■ Aufgaben ■
- a) Erkläre mit der Begründung aus dem ausgewählten Abschnitt, warum das Gebet erst dann wirklich sinnvoll wird, wenn man Gott nicht für alles Unheil verantwortlich macht.
- b) Kopiere aus dem ausgewählten Abschnitt den Wortlaut von „2. Gott kommt“ bis einschließlich „unsere Grenzen kennen.“ unverändert.

■ Ausgewählter Abschnitt ■
————————
1. Er kommt durch Menschen ins Spiel, die sich bewusst für andere einsetzen. Dass Menschen sich geben für andere, scheint mir einer der größten Gottesbeweise zu sein, die wir haben. Auch wir kommen ins Spiel, unser Gebet und unsere konkrete Hilfe, die wir leisten können. In den letzten Wochen haben wir herausragende Beispiele menschlicher Hingabe gesehen. Damit sind auch die alltäglichen Beispiele gemeint, wo Menschen ihre Arbeit tun, und sich dabei selbst in Gefahr bringen. Sie tun es vielleicht gar nicht so sehr aus einer bewusst christlichen Haltung heraus, sondern aus dem Gefühl, gebraucht zu werden.
2. Gott kommt ins Spiel, wo wir für die Menschen beten. Das Gebet wird ja wirklich erst sinnvoll, wenn wir Gott nicht für alles Unheil verantwortlich machen. Ja, es wäre geradezu grotesk zu sagen, er schickt es, und jetzt soll er helfen. Gebet öffnet Gott ein Fenster in diese Welt. Gebet verändert vielleicht nicht direkt die Welt, aber es verändert Menschen, und diese verändern die Welt. So beten wir, dass die Menschen gute Helfer finden, dass sie nicht in Mutlosigkeit versinken. Dass Gott Fenster öffnet, Heilung schenkt und neue Perspektiven schenkt. Das Gebet bewahrt vor menschlicher Überheblichkeit, als hinge alles von uns ab, von unserer Stärke, unserer Schnelligkeit, unserer Kraft. Wir lernen heute brutal unsere Grenzen kennen.
3. Es kommt eine wichtige religiöse Erfahrung ins Spiel: Wenn ich sehe, was derzeit geschieht, erfahre ich, wie hilflos und klein, wie vergänglich und vorläufig Leben und irdisches Glück sein können. Das ist eine Form von Glaubenserfahrung. Und doch glaube ich, dass Gott das Schicksal jedes Menschen kennt und Leben schenken will, über den Tod hinaus. Dafür steht unser Kreuz. Gerade am Karfreitag sehen und bekennen wir einen Gott, der keine theoretische Antwort auf das Leid gibt. Bevor wir Gott auf die Anklagebank setzen, sehen wir, dass er mit uns ist, das Leid trägt, durch Krankheit und Tod hindurchgeht – mit uns. In ihm sehen wir einen Gott, der sich mit allen Menschen im Leiden und Sterben identifiziert, und ihr Kreuz für sie mitgetragen hat. Dieser Glaube trägt mich und viele andere. Vor diesen Gekreuzigten tragen Menschen alles Leid der Welt. Sie glauben nicht an einen Zauberer, der alles Leid hinwegschafft. Sie glauben an einen Gott, der in das Dunkel geht und Mut macht. Und der am Ende den Tod besiegt. Warum dieser Gott Leiden zulässt in seiner Allmacht, darauf gibt er keine einfachen Antworten, sondern er antwortet durch sein Da-Sein!
————————
■ Eingabedaten ■
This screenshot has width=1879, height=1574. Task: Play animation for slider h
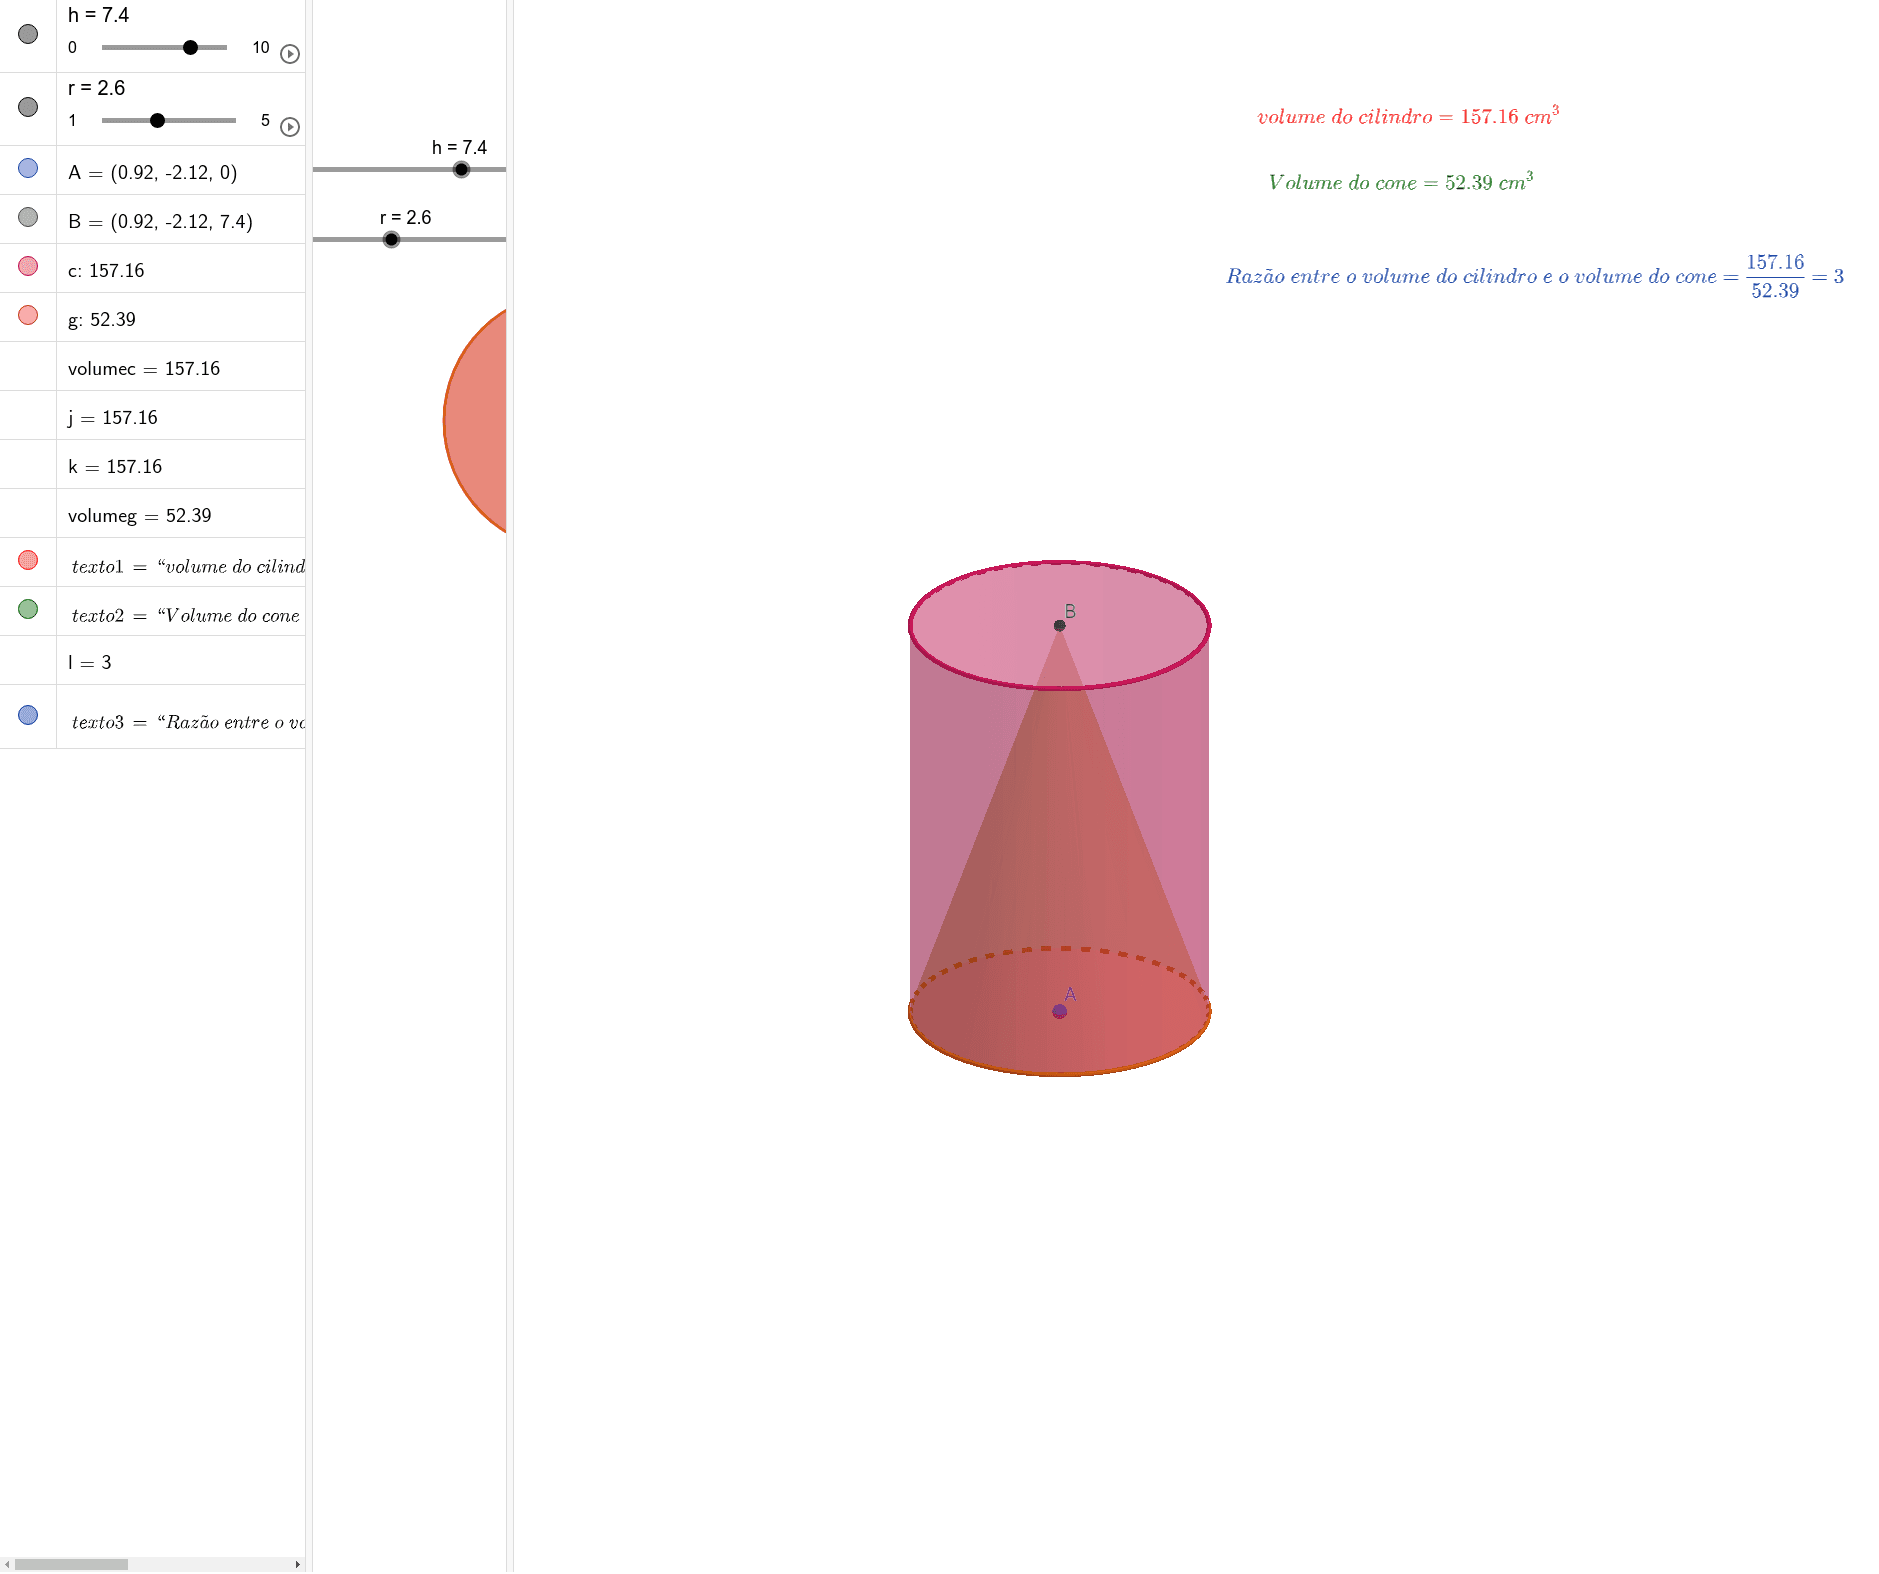click(x=290, y=54)
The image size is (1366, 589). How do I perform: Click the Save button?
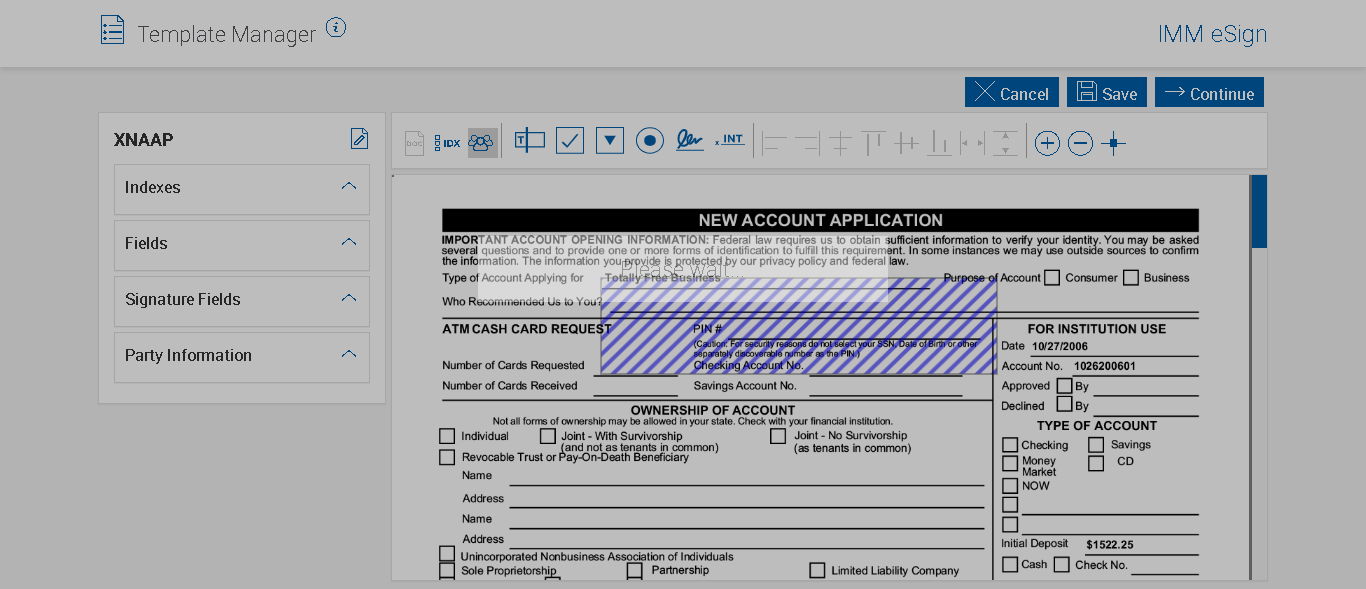[1106, 93]
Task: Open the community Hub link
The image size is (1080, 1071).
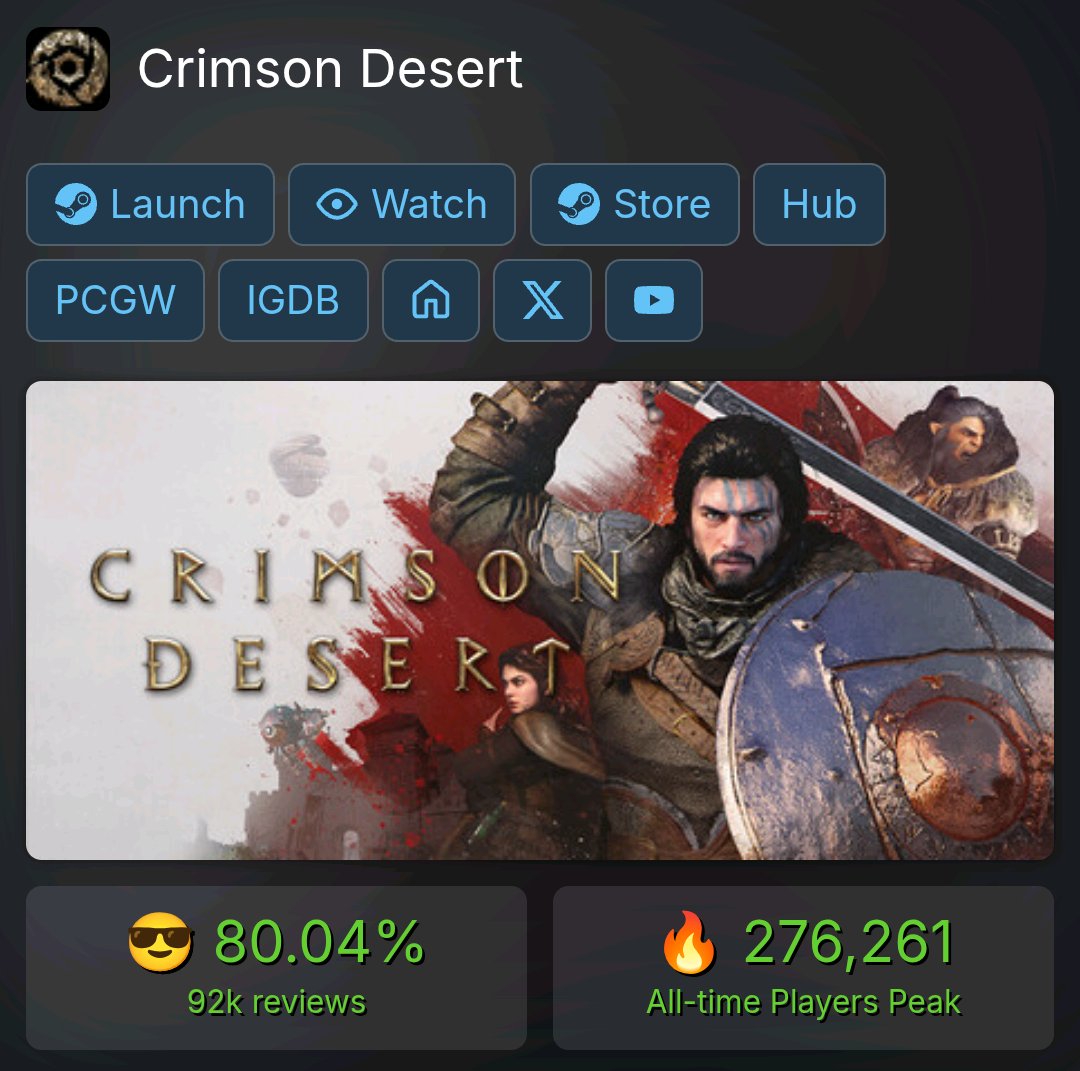Action: [819, 205]
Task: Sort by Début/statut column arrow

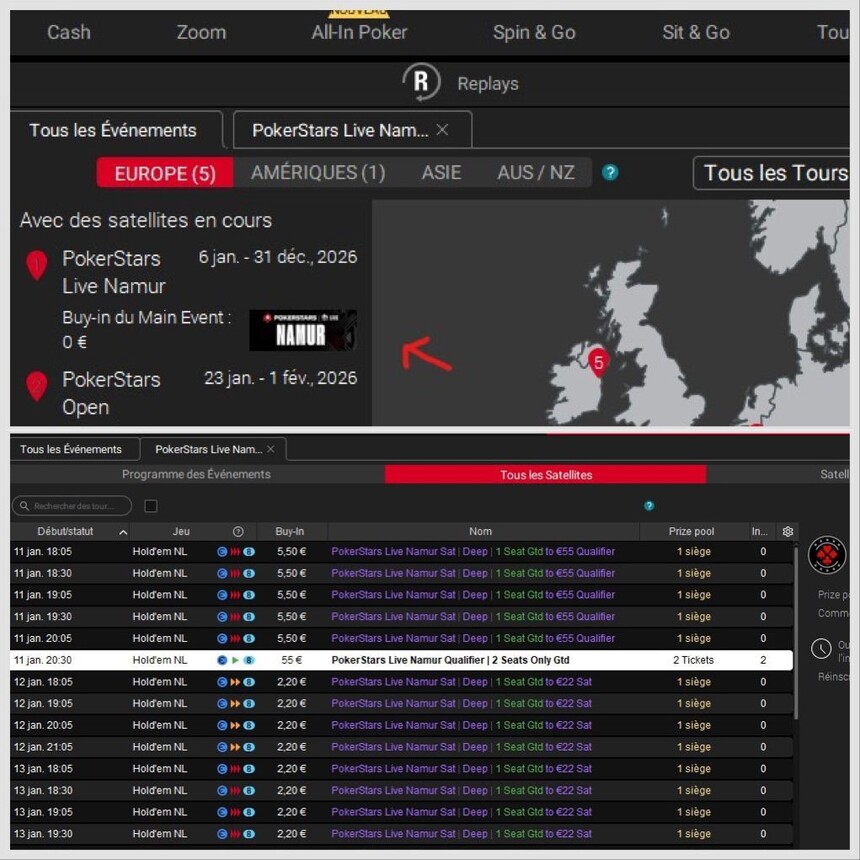Action: pyautogui.click(x=123, y=532)
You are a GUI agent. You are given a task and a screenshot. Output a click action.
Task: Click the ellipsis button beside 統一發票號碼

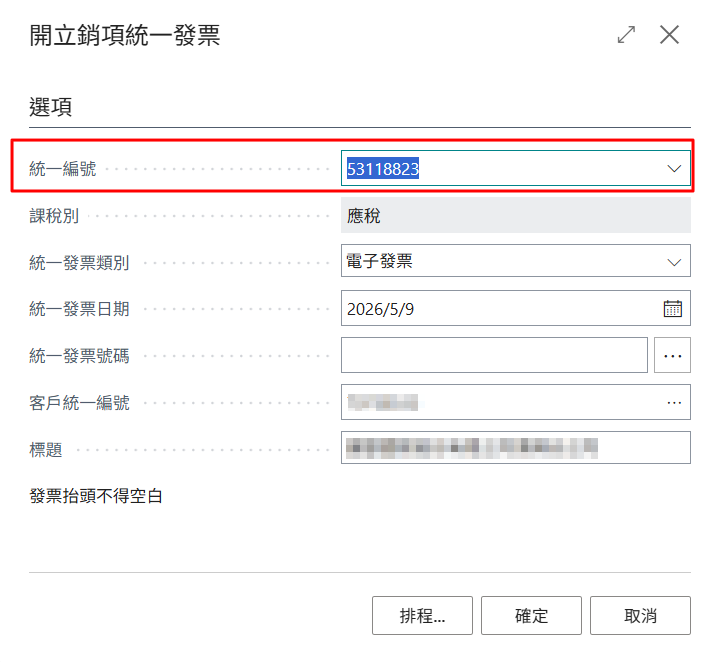coord(672,355)
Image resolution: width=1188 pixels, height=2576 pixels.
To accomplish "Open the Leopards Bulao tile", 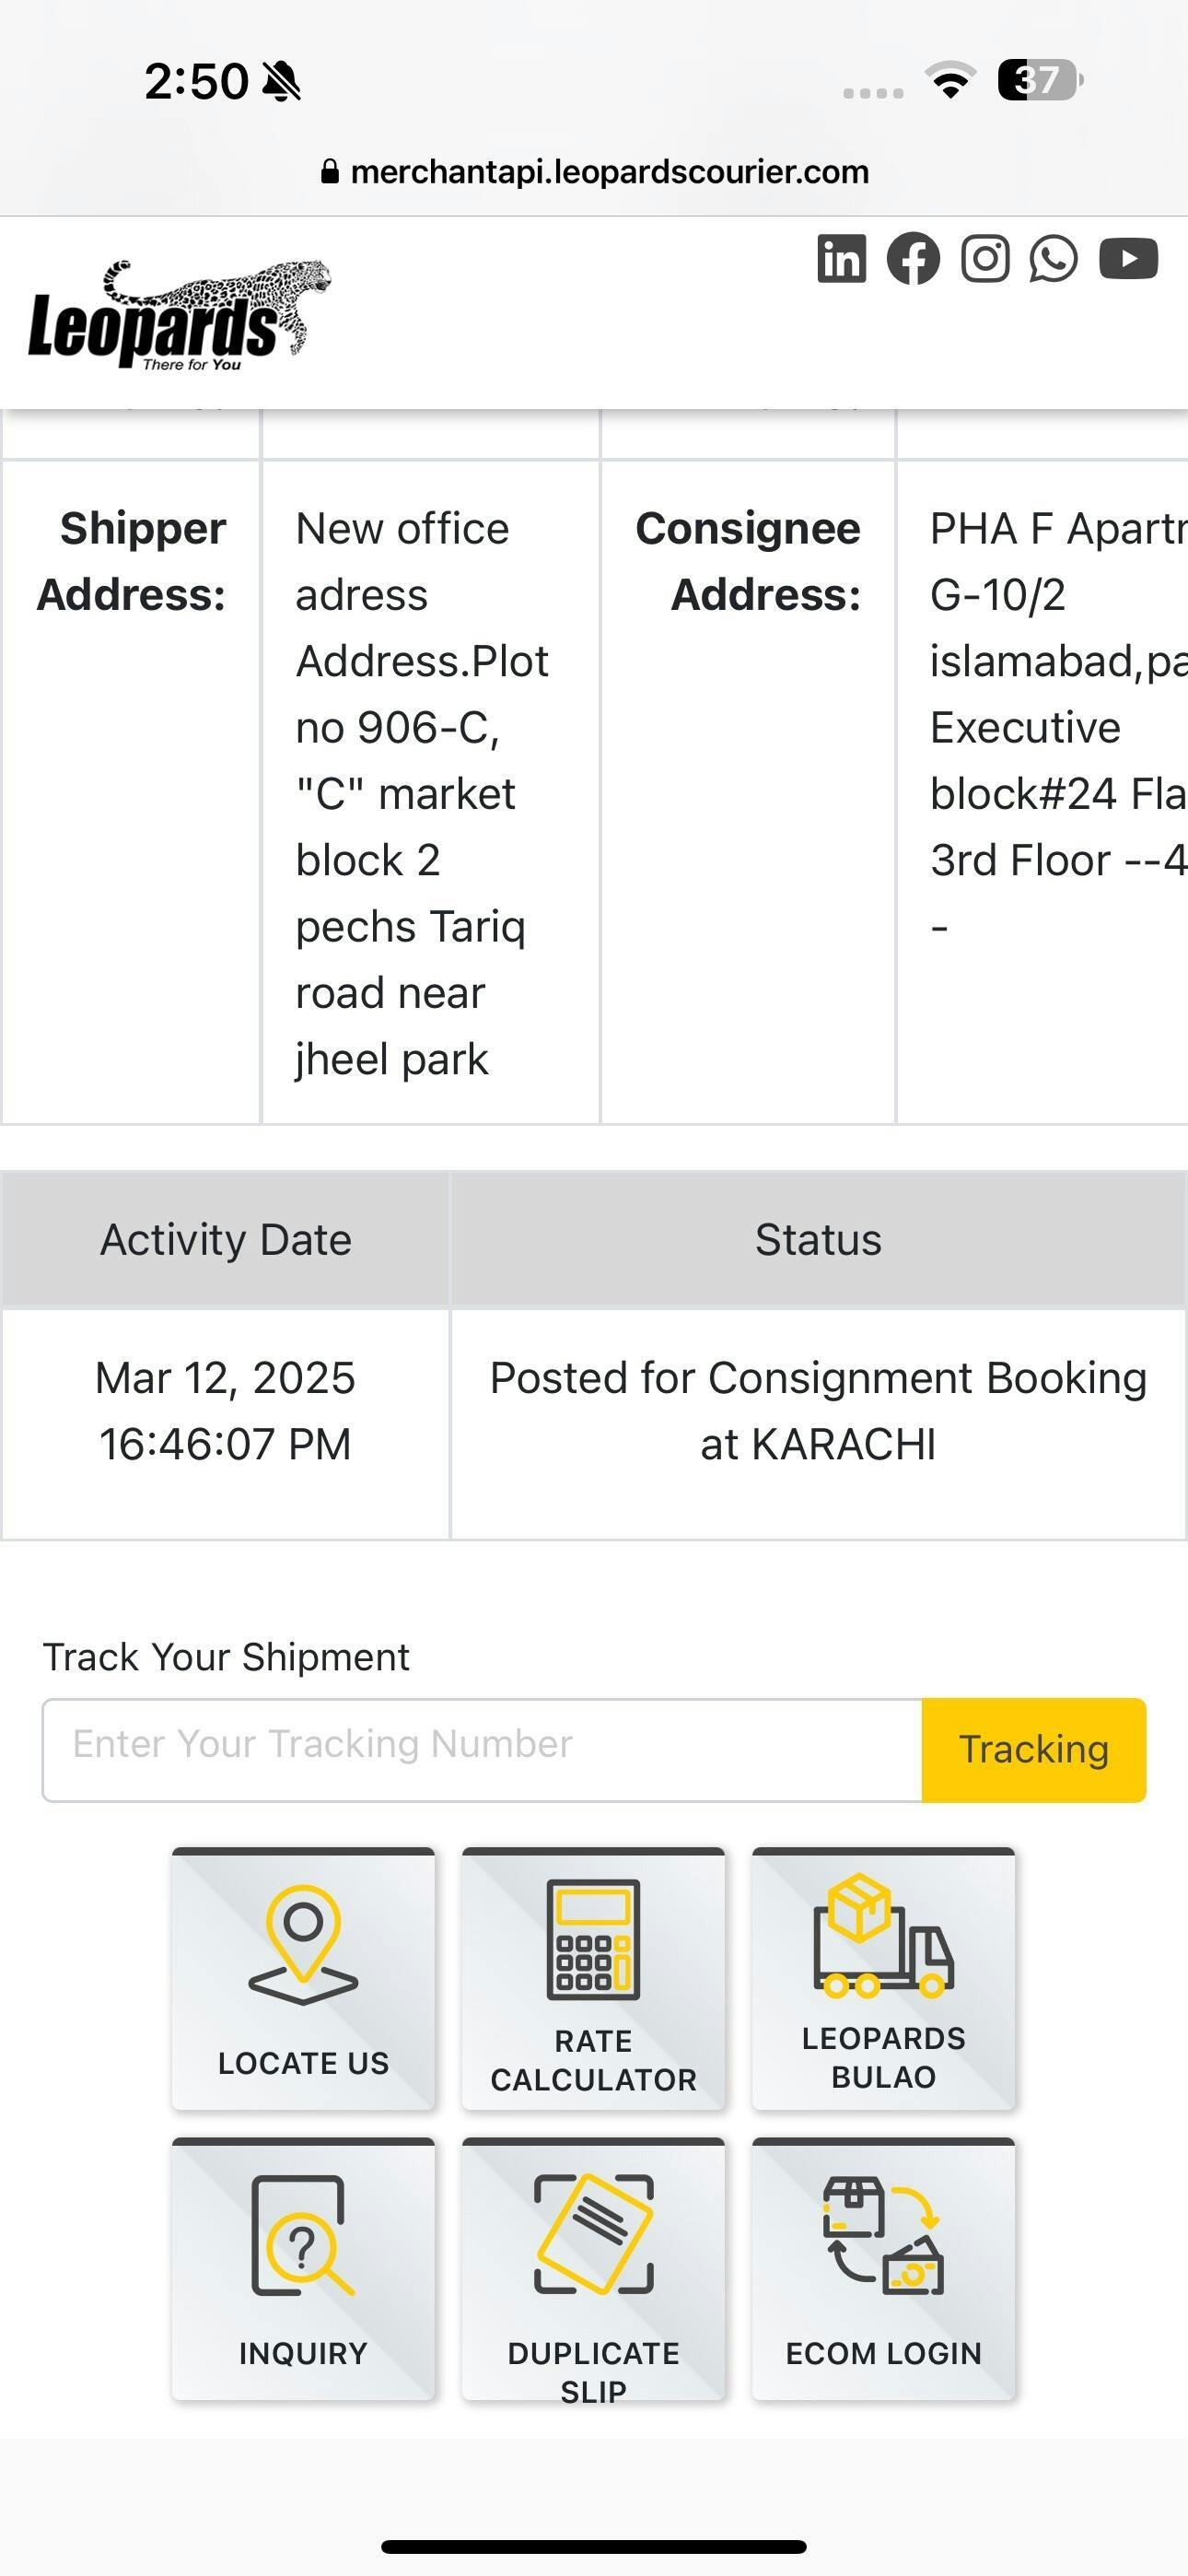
————————
■ Lösungen ■
- a) Es wäre geradezu grotesk, zu behaupten, Gott schicke das Unheil, und gleichzeitig zu erwarten, dass er jetzt helfen soll.

- b)
2. Gott kommt ins Spiel, wo wir für die Menschen beten. Das Gebet wird ja wirklich erst sinnvoll, wenn wir Gott nicht für alles Unheil verantwortlich machen. Ja, es wäre geradezu grotesk zu sagen, er schickt es, und jetzt soll er helfen. Gebet öffnet Gott ein Fenster in diese Welt. Gebet verändert vielleicht nicht direkt die Welt, aber es verändert Menschen, und diese verändern die Welt. So beten wir, dass die Menschen gute Helfer finden, dass sie nicht in Mutlosigkeit versinken. Dass Gott Fenster öffnet, Heilung schenkt und neue Perspektiven schenkt. Das Gebet bewahrt vor menschlicher Überheblichkeit, als hinge alles von uns ab, von unserer Stärke, unserer Schnelligkeit, unserer Kraft. Wir lernen heute brutal unsere Grenzen kennen.